→ **About this task**
Within the data below, count the lines that include "computer" and give only the count.

→ **Excerpted records**
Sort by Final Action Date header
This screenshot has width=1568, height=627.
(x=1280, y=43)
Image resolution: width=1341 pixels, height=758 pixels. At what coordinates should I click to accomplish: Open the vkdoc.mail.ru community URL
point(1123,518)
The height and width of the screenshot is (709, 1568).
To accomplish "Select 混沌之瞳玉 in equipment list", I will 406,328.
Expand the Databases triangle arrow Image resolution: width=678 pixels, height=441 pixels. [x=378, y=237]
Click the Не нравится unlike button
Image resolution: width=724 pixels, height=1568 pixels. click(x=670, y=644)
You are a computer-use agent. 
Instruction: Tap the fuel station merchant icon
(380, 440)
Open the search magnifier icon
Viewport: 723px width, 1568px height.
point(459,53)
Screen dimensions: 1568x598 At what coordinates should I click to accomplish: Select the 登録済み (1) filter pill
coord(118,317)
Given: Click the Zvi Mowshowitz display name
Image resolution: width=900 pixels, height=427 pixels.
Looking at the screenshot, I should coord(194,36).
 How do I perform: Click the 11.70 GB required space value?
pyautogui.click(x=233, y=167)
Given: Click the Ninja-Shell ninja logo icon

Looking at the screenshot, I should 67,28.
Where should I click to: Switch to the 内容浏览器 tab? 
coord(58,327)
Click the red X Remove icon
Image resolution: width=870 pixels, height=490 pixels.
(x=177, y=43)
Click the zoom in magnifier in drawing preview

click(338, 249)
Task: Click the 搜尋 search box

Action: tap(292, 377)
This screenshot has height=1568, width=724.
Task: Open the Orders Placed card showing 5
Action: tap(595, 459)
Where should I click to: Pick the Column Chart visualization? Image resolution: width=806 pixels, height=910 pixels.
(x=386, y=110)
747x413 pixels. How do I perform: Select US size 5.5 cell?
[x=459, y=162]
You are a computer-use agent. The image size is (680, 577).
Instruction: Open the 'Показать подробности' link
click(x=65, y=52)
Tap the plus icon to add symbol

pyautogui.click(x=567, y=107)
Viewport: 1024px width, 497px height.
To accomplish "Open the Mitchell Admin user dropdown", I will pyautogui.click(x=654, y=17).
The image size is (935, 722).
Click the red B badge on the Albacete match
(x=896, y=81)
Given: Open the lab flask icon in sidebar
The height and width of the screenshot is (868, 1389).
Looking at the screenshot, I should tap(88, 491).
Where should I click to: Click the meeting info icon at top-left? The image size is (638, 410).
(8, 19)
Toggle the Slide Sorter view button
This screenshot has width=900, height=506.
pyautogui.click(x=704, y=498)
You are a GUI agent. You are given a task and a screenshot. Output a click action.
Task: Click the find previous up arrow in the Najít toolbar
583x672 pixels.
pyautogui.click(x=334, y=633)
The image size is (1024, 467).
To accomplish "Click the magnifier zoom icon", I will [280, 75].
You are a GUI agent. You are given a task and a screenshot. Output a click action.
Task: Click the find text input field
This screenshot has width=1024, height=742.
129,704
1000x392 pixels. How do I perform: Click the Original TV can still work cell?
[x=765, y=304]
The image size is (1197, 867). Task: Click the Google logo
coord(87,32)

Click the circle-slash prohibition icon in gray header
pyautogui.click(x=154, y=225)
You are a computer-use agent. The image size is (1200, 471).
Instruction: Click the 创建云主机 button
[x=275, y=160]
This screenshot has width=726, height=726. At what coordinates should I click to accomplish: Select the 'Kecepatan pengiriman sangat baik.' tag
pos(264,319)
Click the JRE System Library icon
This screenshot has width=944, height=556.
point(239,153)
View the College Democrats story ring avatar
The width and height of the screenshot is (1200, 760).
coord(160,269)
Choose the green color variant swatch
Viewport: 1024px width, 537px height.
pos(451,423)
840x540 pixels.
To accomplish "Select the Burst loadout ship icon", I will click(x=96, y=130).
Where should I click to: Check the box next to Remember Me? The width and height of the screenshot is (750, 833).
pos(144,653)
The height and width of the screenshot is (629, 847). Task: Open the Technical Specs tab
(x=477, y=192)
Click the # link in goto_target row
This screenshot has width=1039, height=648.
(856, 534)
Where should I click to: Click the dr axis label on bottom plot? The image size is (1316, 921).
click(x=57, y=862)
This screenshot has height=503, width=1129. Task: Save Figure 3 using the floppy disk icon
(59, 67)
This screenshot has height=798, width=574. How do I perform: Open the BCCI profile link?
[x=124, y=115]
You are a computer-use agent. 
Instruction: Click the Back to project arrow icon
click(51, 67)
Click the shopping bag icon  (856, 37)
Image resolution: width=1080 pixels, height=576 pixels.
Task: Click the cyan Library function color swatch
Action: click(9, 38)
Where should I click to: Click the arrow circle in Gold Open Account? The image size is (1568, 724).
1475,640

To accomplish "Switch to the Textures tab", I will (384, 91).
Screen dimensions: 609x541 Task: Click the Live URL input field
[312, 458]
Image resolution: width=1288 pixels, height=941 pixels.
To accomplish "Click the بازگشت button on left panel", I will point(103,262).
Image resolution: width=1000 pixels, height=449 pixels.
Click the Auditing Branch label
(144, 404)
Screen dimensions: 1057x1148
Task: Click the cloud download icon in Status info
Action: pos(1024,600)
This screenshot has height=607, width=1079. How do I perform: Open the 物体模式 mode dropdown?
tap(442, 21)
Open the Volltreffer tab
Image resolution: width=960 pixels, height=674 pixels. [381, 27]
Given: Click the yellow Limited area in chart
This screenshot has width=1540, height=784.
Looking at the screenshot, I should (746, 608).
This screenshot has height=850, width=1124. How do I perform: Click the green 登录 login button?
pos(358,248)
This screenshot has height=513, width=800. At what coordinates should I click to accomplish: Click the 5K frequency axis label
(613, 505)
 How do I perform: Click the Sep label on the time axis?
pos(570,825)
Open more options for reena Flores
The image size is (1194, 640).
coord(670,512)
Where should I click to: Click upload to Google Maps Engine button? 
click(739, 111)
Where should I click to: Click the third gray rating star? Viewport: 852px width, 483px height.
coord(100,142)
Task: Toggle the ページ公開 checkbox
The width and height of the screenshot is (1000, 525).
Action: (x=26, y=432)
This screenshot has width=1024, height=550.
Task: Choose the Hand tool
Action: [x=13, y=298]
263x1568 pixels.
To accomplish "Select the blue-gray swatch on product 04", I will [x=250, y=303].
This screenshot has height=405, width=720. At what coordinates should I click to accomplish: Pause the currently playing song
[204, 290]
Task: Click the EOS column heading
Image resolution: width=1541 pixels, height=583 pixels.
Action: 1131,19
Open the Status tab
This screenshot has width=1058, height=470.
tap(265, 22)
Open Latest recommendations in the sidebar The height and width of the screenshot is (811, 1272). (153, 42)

→ **The answer**
4